You're right about one thing: George R is remotely Catholic.

I'm disgusted that, in the face of what is CLEARLY an infallible declaration by Pope Leo X in Exsurge Domino, virtually no one has listened to a word of it!

d_senti,

I pointed out, in one of my comments, above, the reference to Exsurge Domino as being infallible from Denzinger, The Dogmas of the Catholic Church. What more do you want? The problem is in reconciling Pope Leo's pronouncement with the large attitude differences that Pope Paul IV and Pope Pius IV showed, as well as the seeming conflict between Pope Leo's pronouncement and Pope Benedict's and Vatican II's pronouncements on torture.
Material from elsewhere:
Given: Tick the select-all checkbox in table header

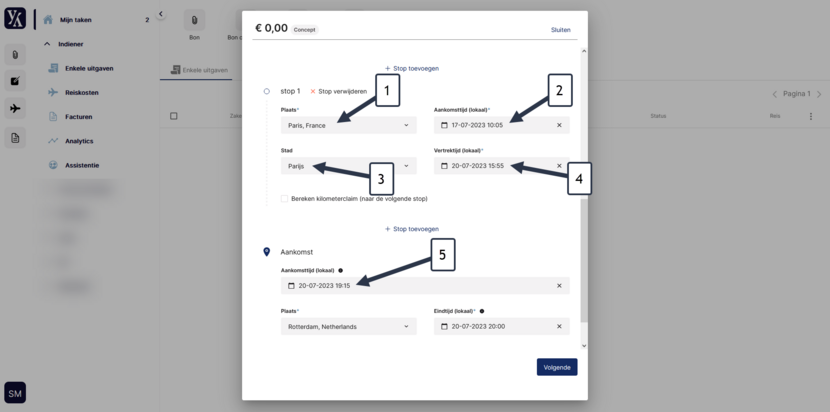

Each seems to be infallible, but they seem, on the surface to be at odds. The discussion, from my perspective, was to do exactly what Canon Law calls for Catholics to do in this situation - try to understand the situation from both the letter and the historical interpretation of the law. Did you read Fr. Harrison's article? The situation is far from clear. Even the Catechism seems to berate earlier uses of torture and although they don't mention burning at the state by name, it is implied. I fail to see exactly what you can take umbrage at with people trying to resolve the matter. George came in like a stormtrooper citing Pope Leo, but completely ignoring any other historical data. That does not make him more Catholic than anyone else, simply more narrow in his approach to understanding the situation. Can you explain the proper way to resolve the seeming conflict (many commentors have said that there can't be a conflict, in truth, only in appearance until more is understood, which strikes me as the correct Catholic attitude to approach the problem).

I am sorry that you think the commentors have waffled, but the theology of torture is not finished and there are difficulties in reconciling past and modern views. George, from what I remember, seems to want people to focus only on Exsurge Domino while skirting past the other problems. If this is not the case, he can correct me (I won't be able to respond as today is my last day for reading blogs until after Lent, but he should have his say). I appreciate his commitment to the Church and I don't think I have ever disparaged him, but matters do not seem to be as straightforward as he claims and a discussion is warranted. If I have ever insulted George, then I certainly, for my part, apologize, but the issues Bill raises cannot simply be waived away with, Roma locuta causa fini, as George would like. If they could, the issues would be easy to resolve. They are not, unless you are a person who believes that Vatican II was an invalid Council.

So, it is one thing to take outrage at how you think zgeoerge has been treated, but it is another to dismiss the issues or to acknowledge that people get caught up in the debate and say things that they wish they hadn't.

I have to go. I hope my response was charitable and I hope you don't give up on the blog, but realize that passions are aroused on the issuevof torture.

The Chicken

Should read:

So, it is one thing to take outrage at how you think George has been treated, but it is another to dismiss the issues or to fail to acknowledge that people get caught up in the debate and say things that they wish they hadn't.

I have to go. I hope my response was charitable and I hope you don't give up on the blog, but realize that passions are aroused on the issue of torture.

The Chicken

Chicken, thanks for your response to d_senti. Right on.

D_senti, even if one accepts Leo's statement at total face value, that statement does nothing at all to establish when and under what conditions it is appropriate to use the state to deal with heresy, and it does virtually nothing to establish the suitable principles that explain limits on punishments in general. Therefore, it advances the state of the discussion about torture very modestly indeed. Taking what Leo says, together with everything ELSE the Church says about punishments, does present enough to work with to advance the discussion, but poses challenges of compatibility. You cannot claim to rest on Church authority in THIS debate without recognizing those challenges. The same Holy Spirit that guides the Church, and the same Church that Leo led, has had other popes who said additional things about punishment beyond what Leo said.